1. ## A diagonalization example

I found the argument below on MathReference archive

all the finite sets of integers are countable, but not so for the infinite subsets. Here is a simple diagonalization argument. If the infinite sets are countable then the correspondence builds a list of all possible subsets. Build a new subset S as follows. Let n be in S iff n is not in the nth subset on the list. Therefore S cannot appear anywhere on the list. If S is in position n, then S contains n iff it doesn't. Every possible correspondence fails, because it misses some set S.

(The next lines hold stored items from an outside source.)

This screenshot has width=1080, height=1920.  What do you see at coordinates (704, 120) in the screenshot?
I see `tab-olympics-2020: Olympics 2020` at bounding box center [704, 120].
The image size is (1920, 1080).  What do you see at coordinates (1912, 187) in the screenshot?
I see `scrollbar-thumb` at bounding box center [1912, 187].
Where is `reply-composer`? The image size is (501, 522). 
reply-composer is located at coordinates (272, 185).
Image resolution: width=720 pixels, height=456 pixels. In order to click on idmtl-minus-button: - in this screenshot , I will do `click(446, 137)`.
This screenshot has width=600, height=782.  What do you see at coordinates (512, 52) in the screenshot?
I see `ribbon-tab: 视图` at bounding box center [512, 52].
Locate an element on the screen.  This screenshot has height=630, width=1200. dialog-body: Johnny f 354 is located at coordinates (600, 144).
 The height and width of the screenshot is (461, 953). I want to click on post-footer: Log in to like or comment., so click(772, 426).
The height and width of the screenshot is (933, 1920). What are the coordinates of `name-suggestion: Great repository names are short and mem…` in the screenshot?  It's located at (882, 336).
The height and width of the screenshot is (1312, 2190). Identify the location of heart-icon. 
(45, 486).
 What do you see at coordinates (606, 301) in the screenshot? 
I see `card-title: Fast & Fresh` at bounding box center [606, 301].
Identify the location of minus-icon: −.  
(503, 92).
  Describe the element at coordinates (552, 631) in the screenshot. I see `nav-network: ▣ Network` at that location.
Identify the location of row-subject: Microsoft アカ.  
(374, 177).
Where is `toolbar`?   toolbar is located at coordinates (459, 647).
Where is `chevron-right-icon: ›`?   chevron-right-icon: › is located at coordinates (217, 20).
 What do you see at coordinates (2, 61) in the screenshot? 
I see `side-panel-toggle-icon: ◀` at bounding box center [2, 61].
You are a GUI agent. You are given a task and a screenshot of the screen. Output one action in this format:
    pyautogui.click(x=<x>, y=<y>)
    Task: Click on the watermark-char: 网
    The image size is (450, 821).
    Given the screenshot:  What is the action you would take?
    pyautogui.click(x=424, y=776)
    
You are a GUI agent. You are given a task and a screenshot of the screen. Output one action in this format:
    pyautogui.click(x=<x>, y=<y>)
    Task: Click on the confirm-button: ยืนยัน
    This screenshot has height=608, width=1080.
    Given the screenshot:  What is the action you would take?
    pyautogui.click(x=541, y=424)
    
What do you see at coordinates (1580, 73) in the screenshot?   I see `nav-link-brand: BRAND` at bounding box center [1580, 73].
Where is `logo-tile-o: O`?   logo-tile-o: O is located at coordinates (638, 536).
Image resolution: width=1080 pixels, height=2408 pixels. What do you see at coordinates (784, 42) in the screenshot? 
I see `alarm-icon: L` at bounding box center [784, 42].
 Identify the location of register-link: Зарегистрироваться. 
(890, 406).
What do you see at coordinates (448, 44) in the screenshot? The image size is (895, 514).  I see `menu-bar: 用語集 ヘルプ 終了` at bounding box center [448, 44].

The bold part does not make sense to me. Could you please give me an explanation of that part? I would really appreciate that.

2. Suppose that $S \subseteq \mathbb{Z}$ is infinite and the collection of all such sets is countable.
Then we can give it a name, j, $S_j$.
Each subset of the integers is countable, so we can name each element $S_j = \left\{ {n_{j,k} :k \in \mathbb{Z}^ + } \right\}$.
Thus $n_{4,10}$ is the tenth element in the fourth set.
Now we have the ideal setup for a ‘diagonal argument’.

3. Originally Posted by Plato
Suppose that $S \subseteq \mathbb{Z}$ is infinite and the collection of all such sets is countable.
Then we can give it a name, j, $S_j$.
Each subset of the integers is countable, so we can name each element $S_j = \left\{ {n_{j,k} :k \in \mathbb{Z}^ + } \right\}$.
Thus $n_{4,10}$ is the tenth element in the fourth set.
Now we have the ideal setup for a ‘diagonal argument’.
That's very clear. Thank you very much!